その子の話を、初めて打ち明けた相手が、2歳下の妹だったんです。

その頃まだ高校生で実家に住んでいた妹は、私が一人暮らしをしていたマンションに、時々遊びに来ていました。

私は妹と仲が良くて、となると当然、自分の恋愛話もしたくて。

だからある日、思い切って妹に、その子の話を打ち明けてみたんです。

どんな反応が返ってくるか、当時どんな心構えでいたのかは、もう忘れちゃいましたが、それまで誰にも話したことのない「秘密」を打ち明けるってことで、その時は相当勇気を振り絞ったと思います。

初めてのカミングアウトは、失敗したと思った

妹から返って来た言葉は、要約すると「気持ち悪い」でした。

絶望的な気持ちになったこと、良く覚えています。

悲しくて悲しくて、仕方なかった。

話したら拒絶される可能性もあるってこと分かってはいたけれど、心の隅ではどこかで受け入れてくれるだろうって期待も、私は持っていたんだと思います。

それが、「生理的にムリ」という、反応。

友達として好きって気持ちと、同じなんじゃないの?
ただの思い込みなんじゃないの?

お願い、嘘と言って、といった感じでした。

その後、妹と会っても、その話はタブーみたいになって、妹との心の距離が、どんどん離れて行くのを感じました。

けっこうツラかったな。

その時はまだ、他の誰にも話していなかったから、拒絶された事自体、誰にも話せず、一人で抱え込むしかありませんでした。

まるで失敗のようなカミングアウトから10年経った、現在。

カミングアウト 時間

それから、10年近く経ちました。

なんと、現在妹は、私の彼女に月1くらいのペースで会っています。

先月のハロウィンも一緒に遊んだり。

誕生日会したり、お花見したりクリスマスパーティーしたり、もう家族みたいに過ごしてます。

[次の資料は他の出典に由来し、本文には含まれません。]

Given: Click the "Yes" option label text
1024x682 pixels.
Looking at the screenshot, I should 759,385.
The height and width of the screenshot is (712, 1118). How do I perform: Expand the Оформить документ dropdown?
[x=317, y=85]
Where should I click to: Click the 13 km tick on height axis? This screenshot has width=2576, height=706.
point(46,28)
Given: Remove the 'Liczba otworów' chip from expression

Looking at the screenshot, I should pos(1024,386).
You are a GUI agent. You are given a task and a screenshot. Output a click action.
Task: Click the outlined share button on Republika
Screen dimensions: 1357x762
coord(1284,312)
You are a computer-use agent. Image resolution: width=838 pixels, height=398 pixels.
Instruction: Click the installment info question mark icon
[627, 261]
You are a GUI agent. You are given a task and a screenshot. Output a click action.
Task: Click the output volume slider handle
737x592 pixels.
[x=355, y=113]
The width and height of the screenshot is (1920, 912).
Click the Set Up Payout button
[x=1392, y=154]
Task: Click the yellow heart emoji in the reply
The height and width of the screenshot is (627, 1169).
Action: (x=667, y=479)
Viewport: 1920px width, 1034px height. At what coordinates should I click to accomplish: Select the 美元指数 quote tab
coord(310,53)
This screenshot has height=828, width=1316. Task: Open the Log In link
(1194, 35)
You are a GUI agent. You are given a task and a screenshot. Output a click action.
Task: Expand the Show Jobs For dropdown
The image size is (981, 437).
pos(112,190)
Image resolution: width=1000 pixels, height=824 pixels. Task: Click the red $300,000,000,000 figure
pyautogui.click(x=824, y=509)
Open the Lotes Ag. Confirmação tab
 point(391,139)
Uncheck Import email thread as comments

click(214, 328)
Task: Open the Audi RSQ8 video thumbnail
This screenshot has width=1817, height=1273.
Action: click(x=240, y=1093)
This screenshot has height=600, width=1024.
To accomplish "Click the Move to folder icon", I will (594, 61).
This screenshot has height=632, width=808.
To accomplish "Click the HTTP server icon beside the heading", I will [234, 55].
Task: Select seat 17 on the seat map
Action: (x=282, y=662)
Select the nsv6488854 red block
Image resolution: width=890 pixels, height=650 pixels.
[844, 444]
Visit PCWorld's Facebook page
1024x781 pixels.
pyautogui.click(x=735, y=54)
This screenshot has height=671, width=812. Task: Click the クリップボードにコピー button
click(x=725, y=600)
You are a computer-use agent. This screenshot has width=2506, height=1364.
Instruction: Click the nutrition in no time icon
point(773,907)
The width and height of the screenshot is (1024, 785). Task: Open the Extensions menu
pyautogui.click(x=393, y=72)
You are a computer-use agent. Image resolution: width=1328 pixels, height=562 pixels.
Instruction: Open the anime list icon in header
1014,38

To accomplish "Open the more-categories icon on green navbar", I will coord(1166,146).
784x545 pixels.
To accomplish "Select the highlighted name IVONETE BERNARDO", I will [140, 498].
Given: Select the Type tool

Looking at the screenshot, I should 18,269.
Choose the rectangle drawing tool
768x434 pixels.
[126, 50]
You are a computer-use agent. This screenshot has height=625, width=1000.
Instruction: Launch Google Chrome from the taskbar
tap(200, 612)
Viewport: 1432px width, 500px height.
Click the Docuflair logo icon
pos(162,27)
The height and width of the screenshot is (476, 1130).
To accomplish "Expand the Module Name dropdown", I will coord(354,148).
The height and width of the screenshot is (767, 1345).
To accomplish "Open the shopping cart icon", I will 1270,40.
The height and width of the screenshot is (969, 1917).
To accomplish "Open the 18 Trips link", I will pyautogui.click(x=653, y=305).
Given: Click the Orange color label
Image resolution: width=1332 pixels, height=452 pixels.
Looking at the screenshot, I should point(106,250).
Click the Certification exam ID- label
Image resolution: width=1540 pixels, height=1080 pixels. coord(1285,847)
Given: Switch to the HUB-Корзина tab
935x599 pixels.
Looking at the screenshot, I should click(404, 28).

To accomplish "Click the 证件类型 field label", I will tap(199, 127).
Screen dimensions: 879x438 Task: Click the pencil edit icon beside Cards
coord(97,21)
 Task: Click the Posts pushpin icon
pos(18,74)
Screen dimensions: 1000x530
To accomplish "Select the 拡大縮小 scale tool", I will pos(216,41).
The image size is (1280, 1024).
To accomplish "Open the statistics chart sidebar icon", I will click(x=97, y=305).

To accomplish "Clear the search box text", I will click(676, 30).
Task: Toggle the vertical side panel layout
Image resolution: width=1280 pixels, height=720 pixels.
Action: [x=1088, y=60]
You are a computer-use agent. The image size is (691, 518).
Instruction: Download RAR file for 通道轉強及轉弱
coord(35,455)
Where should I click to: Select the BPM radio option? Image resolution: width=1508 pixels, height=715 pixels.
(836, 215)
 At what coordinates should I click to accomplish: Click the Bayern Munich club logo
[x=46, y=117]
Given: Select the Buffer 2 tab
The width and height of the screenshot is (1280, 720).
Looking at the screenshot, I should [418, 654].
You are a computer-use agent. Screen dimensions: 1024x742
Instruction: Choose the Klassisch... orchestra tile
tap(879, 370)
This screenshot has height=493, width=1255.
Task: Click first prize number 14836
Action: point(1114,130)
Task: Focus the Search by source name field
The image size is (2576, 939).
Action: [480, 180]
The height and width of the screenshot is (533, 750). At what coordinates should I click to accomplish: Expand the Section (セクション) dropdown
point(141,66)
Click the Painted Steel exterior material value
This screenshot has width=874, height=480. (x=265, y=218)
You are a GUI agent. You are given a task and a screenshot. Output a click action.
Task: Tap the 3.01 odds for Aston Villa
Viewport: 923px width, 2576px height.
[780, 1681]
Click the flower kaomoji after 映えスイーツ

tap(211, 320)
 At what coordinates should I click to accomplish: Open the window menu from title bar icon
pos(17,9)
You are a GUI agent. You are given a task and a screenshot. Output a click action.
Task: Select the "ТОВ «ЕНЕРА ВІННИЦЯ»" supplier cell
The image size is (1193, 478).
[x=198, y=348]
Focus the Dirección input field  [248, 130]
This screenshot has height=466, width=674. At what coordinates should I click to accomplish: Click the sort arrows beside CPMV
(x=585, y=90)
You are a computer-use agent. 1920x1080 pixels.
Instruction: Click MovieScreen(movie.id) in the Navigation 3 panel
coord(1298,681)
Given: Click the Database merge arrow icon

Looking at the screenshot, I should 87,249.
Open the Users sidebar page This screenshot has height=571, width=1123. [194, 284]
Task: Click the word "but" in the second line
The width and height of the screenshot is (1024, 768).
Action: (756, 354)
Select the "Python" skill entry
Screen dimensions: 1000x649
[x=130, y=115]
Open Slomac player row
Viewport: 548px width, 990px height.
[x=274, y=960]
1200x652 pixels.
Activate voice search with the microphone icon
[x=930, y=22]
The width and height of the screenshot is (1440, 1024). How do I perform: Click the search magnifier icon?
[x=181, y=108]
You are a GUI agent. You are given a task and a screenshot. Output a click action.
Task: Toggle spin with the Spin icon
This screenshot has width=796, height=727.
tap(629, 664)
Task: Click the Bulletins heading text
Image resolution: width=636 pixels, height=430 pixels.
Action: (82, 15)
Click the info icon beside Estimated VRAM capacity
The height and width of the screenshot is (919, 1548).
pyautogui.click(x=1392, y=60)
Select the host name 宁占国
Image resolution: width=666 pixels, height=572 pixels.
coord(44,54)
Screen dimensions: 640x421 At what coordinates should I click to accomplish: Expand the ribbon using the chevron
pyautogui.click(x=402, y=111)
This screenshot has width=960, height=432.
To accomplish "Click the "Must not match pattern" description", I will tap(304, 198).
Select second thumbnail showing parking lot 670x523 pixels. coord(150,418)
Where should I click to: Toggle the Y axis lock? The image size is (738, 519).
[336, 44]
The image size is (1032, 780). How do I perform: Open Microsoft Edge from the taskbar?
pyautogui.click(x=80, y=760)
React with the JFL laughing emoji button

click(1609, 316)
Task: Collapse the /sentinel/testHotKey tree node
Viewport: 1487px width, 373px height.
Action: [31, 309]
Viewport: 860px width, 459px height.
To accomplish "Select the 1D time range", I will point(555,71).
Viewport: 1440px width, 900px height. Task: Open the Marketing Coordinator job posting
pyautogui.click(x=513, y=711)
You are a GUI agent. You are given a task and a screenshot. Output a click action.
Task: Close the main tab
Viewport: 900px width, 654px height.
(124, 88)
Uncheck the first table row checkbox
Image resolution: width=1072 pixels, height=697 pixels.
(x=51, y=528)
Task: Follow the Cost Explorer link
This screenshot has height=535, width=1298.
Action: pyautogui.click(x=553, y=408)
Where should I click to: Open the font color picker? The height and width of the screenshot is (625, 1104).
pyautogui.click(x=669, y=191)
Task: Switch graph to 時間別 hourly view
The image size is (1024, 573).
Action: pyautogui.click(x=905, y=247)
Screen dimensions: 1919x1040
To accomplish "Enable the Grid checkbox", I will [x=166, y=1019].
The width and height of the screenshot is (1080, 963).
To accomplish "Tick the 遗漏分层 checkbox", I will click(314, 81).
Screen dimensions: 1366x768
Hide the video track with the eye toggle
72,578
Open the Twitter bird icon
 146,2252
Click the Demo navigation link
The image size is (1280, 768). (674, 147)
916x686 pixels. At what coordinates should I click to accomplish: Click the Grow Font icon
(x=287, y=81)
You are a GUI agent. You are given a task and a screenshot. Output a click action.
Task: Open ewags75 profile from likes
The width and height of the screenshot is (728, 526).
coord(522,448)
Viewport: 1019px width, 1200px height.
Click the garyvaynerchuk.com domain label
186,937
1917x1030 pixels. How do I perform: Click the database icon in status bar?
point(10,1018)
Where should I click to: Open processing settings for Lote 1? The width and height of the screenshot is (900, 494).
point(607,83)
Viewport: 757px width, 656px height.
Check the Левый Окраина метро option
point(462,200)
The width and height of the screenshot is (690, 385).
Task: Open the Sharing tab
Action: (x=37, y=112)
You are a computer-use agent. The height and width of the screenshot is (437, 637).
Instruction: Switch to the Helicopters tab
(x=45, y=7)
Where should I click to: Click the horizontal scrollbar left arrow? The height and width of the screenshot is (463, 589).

あの時「気持ち悪い」と拒絶した妹が、普通に私の彼女を受け入れている。

妹は、何一つ悪くなかったんです。

ただ、知識がなかっただけ

同性愛者は異常ではないという事実を、単純に知らなかっただけだった。

そして若さゆえに、返す言葉を選べなかった、ということ。

カミングアウトが失敗しても、時間が解決してくれる

だから言いたいのは、カミングアウトが失敗したからといって、諦めないこと。

拒絶の理由が、「同性愛」というものへの知識の欠如、というだけの場合が多々あると思うから。

突然目の前に現れた「未知のもの」を、即受け入れるというのは、人によっては、かなり難しいこと。

なので、上手くいかなかったら、時間に身を任せましょう

自分の力ではどうしようもなくなったとしても、時の流れが物事を変えてくれることもあります!